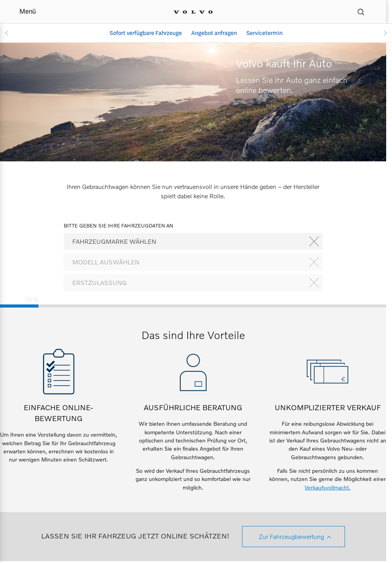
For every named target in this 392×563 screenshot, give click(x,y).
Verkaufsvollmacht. (328, 487)
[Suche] (361, 12)
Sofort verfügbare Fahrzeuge (146, 33)
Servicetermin (264, 33)
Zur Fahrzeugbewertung (291, 536)
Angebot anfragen (214, 33)
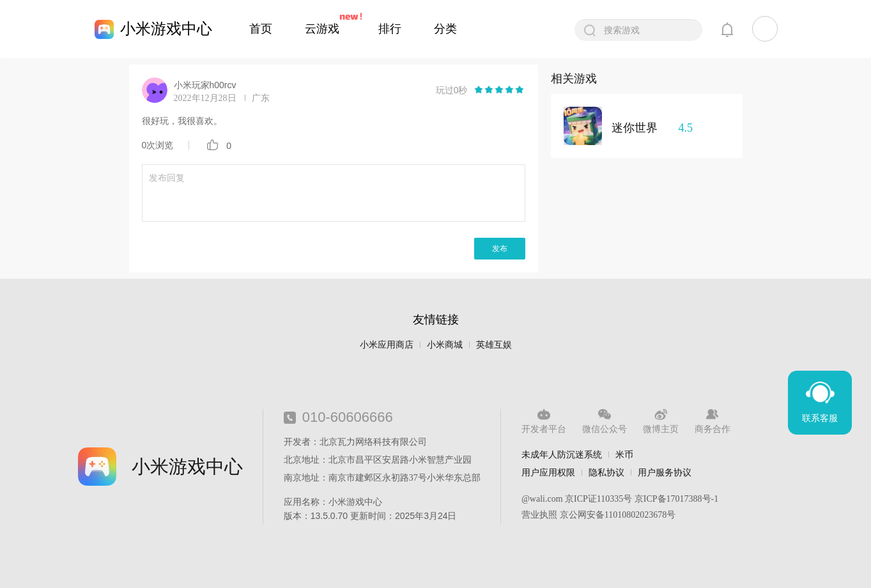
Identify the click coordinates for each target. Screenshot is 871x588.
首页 (261, 29)
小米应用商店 (387, 344)
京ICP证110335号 (598, 499)
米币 (624, 454)
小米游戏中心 (166, 28)
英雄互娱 (494, 344)
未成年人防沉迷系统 (562, 454)
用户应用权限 (548, 472)
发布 (500, 249)
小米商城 (445, 344)
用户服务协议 (665, 472)
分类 (445, 29)
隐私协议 (606, 472)
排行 (390, 29)
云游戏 (322, 29)
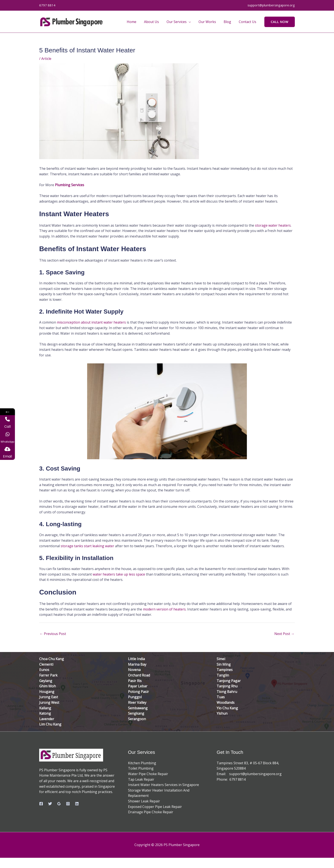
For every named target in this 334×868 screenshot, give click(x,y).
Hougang (47, 692)
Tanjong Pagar (229, 681)
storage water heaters (273, 225)
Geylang (45, 681)
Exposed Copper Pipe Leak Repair (155, 807)
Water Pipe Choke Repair (148, 774)
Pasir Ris (135, 681)
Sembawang (138, 708)
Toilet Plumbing (141, 768)
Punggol (135, 697)
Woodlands (225, 703)
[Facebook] (41, 804)
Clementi (46, 664)
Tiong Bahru (227, 692)
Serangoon (137, 719)
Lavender (47, 719)
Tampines (224, 670)
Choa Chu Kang (52, 659)
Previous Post (53, 634)
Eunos (44, 670)
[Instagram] (68, 804)
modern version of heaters (164, 609)
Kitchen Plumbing (142, 763)
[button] (191, 22)
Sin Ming (223, 664)
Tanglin (223, 675)
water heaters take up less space (119, 574)
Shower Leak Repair (144, 801)
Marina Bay (137, 664)
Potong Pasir (139, 692)
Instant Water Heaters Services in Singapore (163, 785)
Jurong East (49, 697)
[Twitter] (50, 804)
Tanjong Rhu (227, 686)
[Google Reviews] (59, 804)
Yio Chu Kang (227, 708)
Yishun (222, 713)
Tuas (221, 697)
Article (46, 59)
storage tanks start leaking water (87, 546)
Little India (136, 659)
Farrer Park (48, 675)
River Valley (137, 703)
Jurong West (49, 703)
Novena (134, 670)
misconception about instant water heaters (91, 322)
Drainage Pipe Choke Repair (151, 812)
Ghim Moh (48, 686)
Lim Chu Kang (50, 724)
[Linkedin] (77, 804)
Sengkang (136, 713)
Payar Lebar (138, 686)
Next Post (284, 634)
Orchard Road (139, 675)
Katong (45, 713)
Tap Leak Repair (141, 779)
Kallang (45, 708)
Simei (221, 659)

+===+

• WHAT IS ASKED: Reproduce all of the material above, replacing every instance of "Repair" with "Fix" and keeping everything else the same. Leave the pictures out.

• COMPLETED EXERCISE:
For every named target in this 392×563 screenshot, give click(x,y).
Verkaufsvollmacht. (328, 487)
[Suche] (361, 12)
Sofort verfügbare Fahrzeuge (146, 33)
Servicetermin (264, 33)
Zur Fahrzeugbewertung (291, 536)
Angebot anfragen (214, 33)
Identify the click coordinates for each target. Screenshot is 871x588.
首页 (261, 29)
小米应用商店 (387, 344)
京ICP证110335号 (598, 499)
米币 (624, 454)
小米游戏中心 (166, 28)
英雄互娱 (494, 344)
未成年人防沉迷系统 (562, 454)
用户应用权限 (548, 472)
发布 (500, 249)
小米商城 (445, 344)
用户服务协议 (665, 472)
分类 (445, 29)
隐私协议 (606, 472)
排行 (390, 29)
云游戏 (322, 29)
For every named target in this 334×868 screenshot, give click(x,y).
Hougang (47, 692)
Tanjong Pagar (229, 681)
storage water heaters (273, 225)
Geylang (45, 681)
Exposed Copper Pipe Leak Fix (155, 807)
Water Pipe Choke Fix (148, 774)
Pasir Ris (135, 681)
Sembawang (138, 708)
Toilet Plumbing (141, 768)
Punggol (135, 697)
Woodlands (225, 703)
[Facebook] (41, 804)
Clementi (46, 664)
Tiong Bahru (227, 692)
Serangoon (137, 719)
Lavender (47, 719)
Tampines (224, 670)
Choa Chu Kang (52, 659)
Previous Post (53, 634)
Eunos (44, 670)
[Instagram] (68, 804)
modern version of heaters (164, 609)
Kitchen Plumbing (142, 763)
[button] (191, 22)
Sin Ming (223, 664)
Tanglin (223, 675)
water heaters take up less space (119, 574)
Shower Leak Fix (144, 801)
Marina Bay (137, 664)
Potong Pasir (139, 692)
Instant Water Heaters Services in Singapore (163, 785)
Jurong East (49, 697)
[Twitter] (50, 804)
Tanjong Rhu (227, 686)
[Google Reviews] (59, 804)
Yio Chu Kang (227, 708)
Yishun (222, 713)
Tuas (221, 697)
Article (46, 59)
storage tanks start leaking water (87, 546)
Little India (136, 659)
Farrer Park (48, 675)
River Valley (137, 703)
Jurong West (49, 703)
Novena (134, 670)
misconception about instant water heaters (91, 322)
Drainage Pipe Choke Fix (151, 812)
Ghim Moh (48, 686)
Lim Chu Kang (50, 724)
[Linkedin] (77, 804)
Sengkang (136, 713)
Payar Lebar (138, 686)
Next Post (284, 634)
Orchard Road (139, 675)
Katong (45, 713)
Tap Leak Fix (141, 779)
Kallang (45, 708)
Simei (221, 659)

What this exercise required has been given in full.